Quando os olhos do barão se deitaram naquela figura, Alexandre de Almeida e Albuquerque, barão de Mangualde, governador, sentiu-se de novo como uma criança indefesa. O seu corpo tremeu e Alexandre desejou nunca ter vivido aquele momento.
-Bem…- Disse em jeito de conclusão – de certo que a aia e a menina não se importam de se recolherem aos seus aposentos. Há uma conversa que desejo ter consigo, Ana.
Ana anuiu pedindo a Clarisse que levasse Maria para o quarto que Joaquim lhes providenciara.

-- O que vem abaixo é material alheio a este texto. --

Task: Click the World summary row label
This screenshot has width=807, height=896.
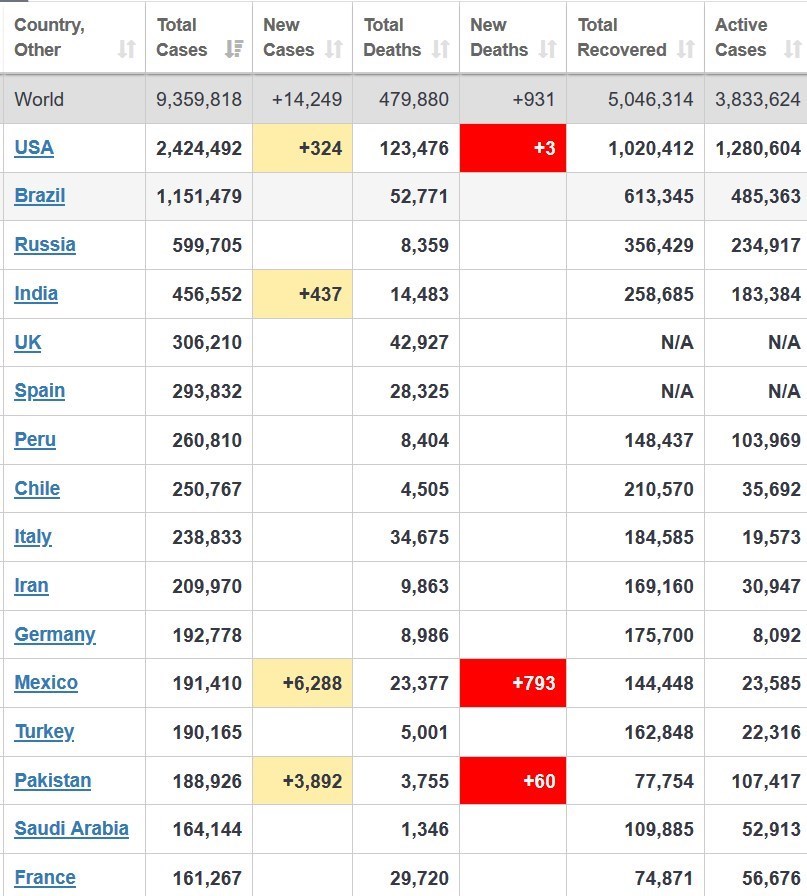Action: [x=39, y=99]
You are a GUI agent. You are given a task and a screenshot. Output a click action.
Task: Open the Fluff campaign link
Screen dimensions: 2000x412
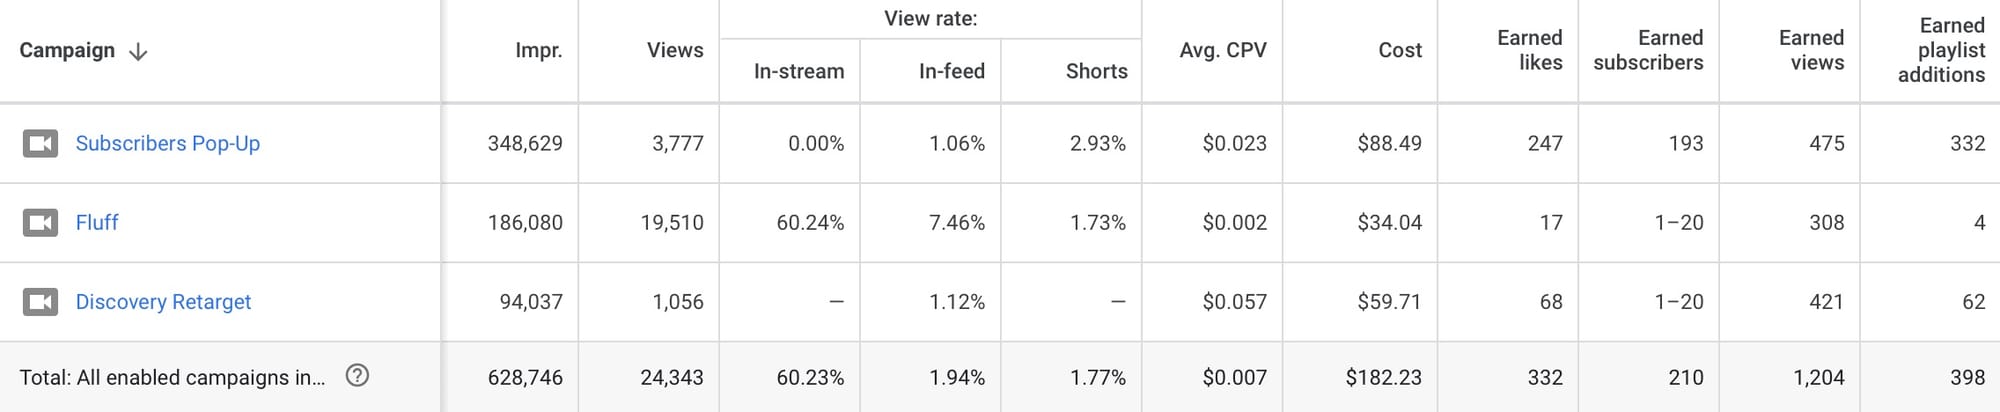coord(97,222)
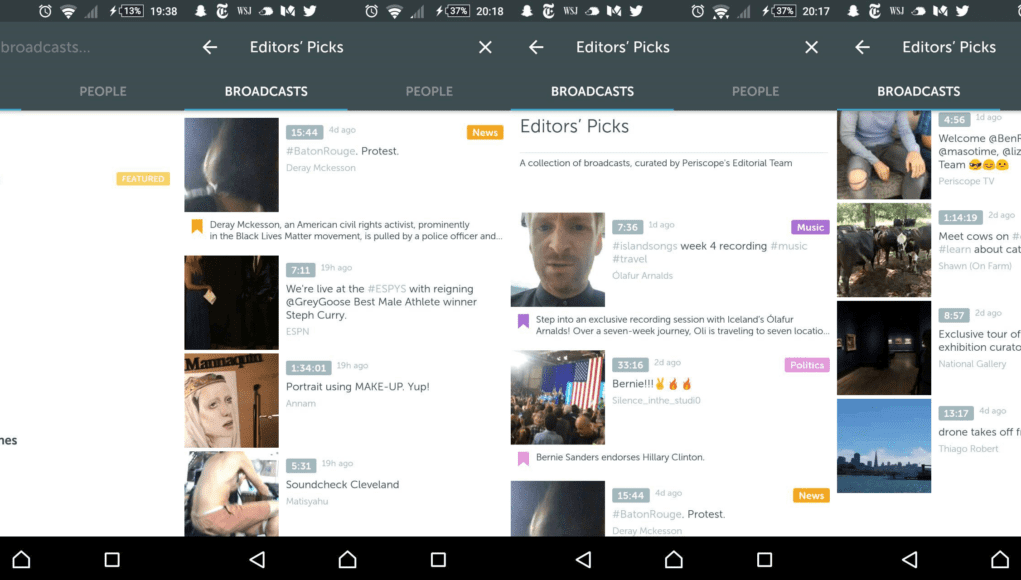Tap the Android home button at bottom left
Image resolution: width=1021 pixels, height=580 pixels.
pyautogui.click(x=21, y=559)
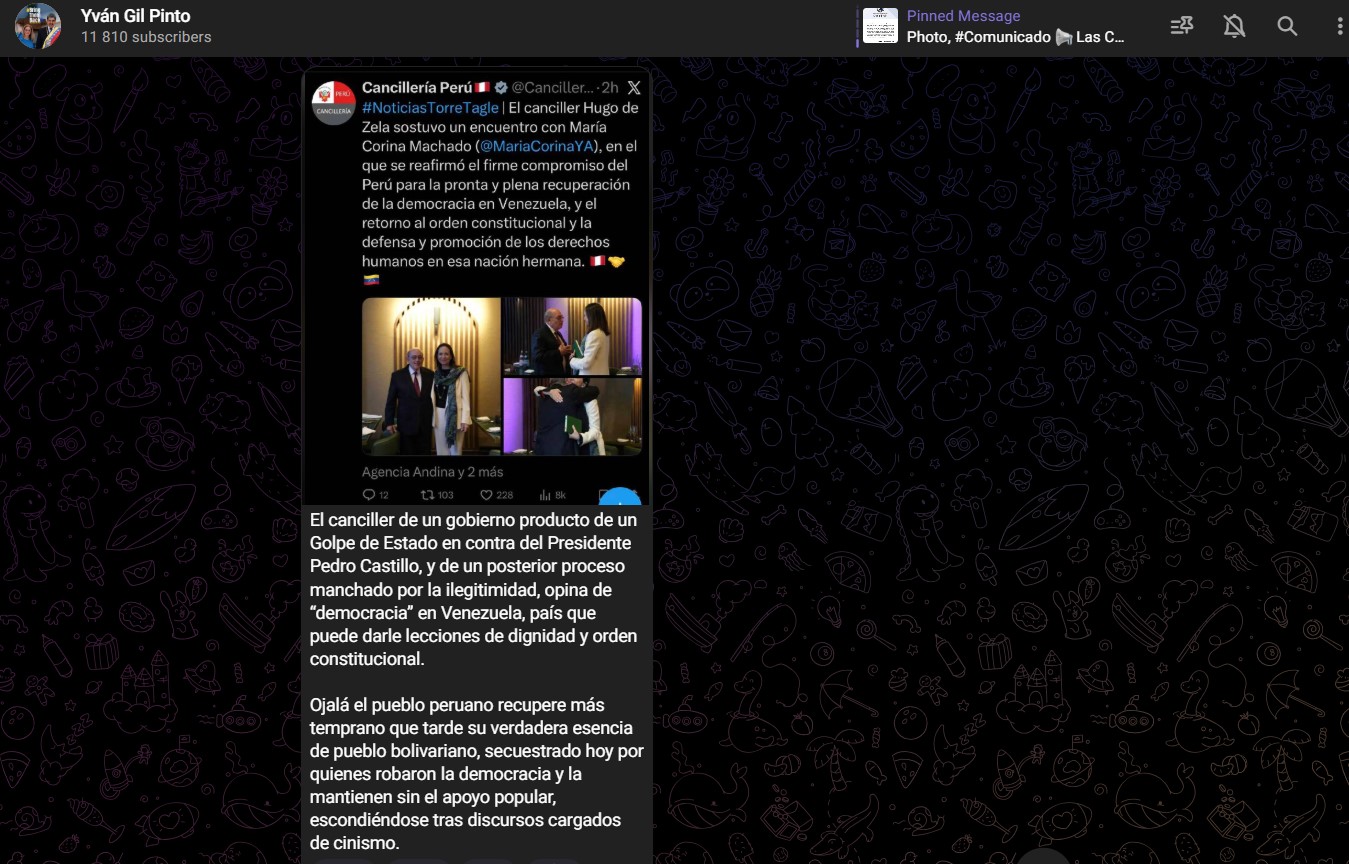Open left tweet photo of two people standing
1349x864 pixels.
(431, 376)
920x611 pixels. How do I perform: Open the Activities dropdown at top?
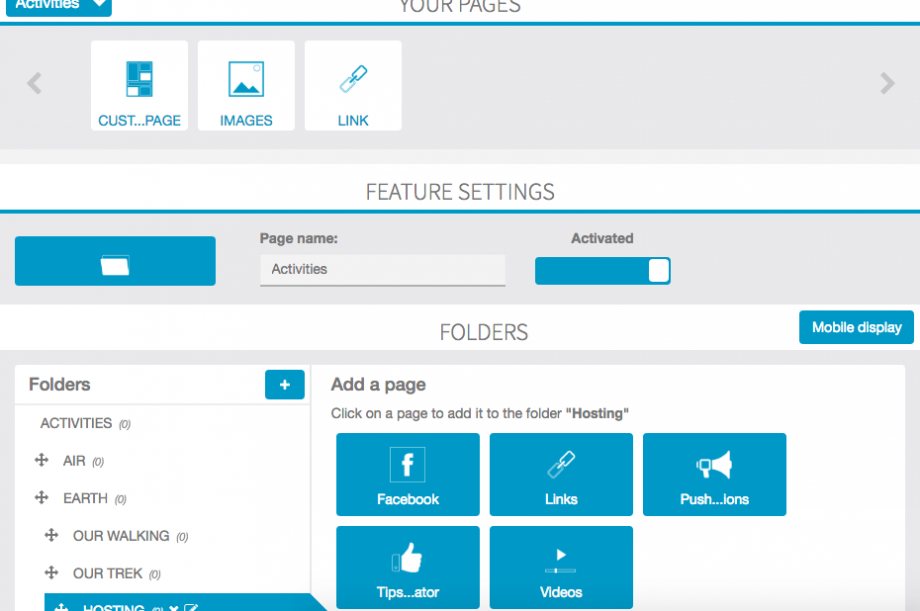tap(58, 6)
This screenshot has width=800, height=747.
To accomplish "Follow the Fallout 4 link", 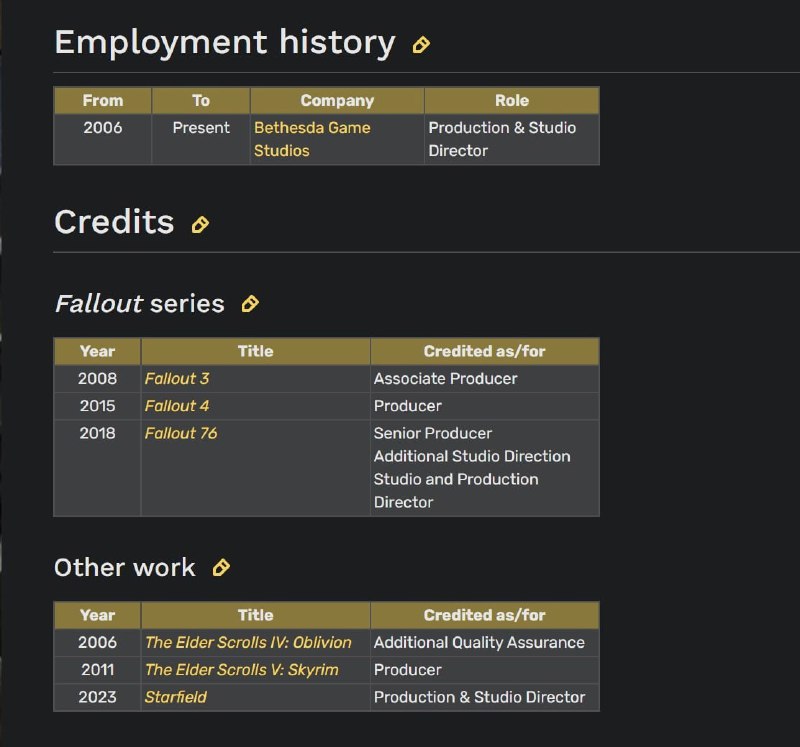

- A razão porque a chamei para aqui, não se prende só com o facto de segurança. - Confidenciou Joaquim – Decerto que foi um dos motivos, mas outra razão me impeliu a fazê-lo…minha esposa Lúcia encontra-se muito debilitada. Há muito que a fraqueza a atacou. – Lamentou-se Joaquim.
- Faremos tudo o que podermos para lhe dar a felicidade de que necessita. – Atalhou Ana, sempre perspicaz.
- Estou convencido que sim. – Disse Alexandre, disfarçando subtilmente mal sentiu a presença de Maria Lúcia.
Ana olhou para a sogra e uma sensação de pânico invadiu-a. Como estava pálida e fraca. A sua magreza impressionava. Parecia um esqueleto em pé. Uma sombra humana, tentando sentir-se viva.
- Ana, já vi a menina…é um amor de riqueza… – disse Lúcia com um sorriso nos lábios. Parece-se muito com Miguel… – concluiu
- Sem duvida que se parece muito com o pai. – Disse Ana, abraçando a sogra emocionada.
E foi assim que Ana sentiu que não podia estar noutro sítio, não podia fazer as coisas de outra maneira. Enquanto Maria Lúcia precisasse Ana estaria por perto para ajudá-la. Enquanto lhe pudesse dar um pouco de conforto, estaria ali para a amparar. Sentia, por fim, que estava mesmo no lugar certo e que não havia, verdadeiramente decisões erradas, apenas escolhas fruto de ocasiões. E aquela era a sua escolha do momento. Ali, na mansão La Esperanza, a felicidade iria reinar de novo.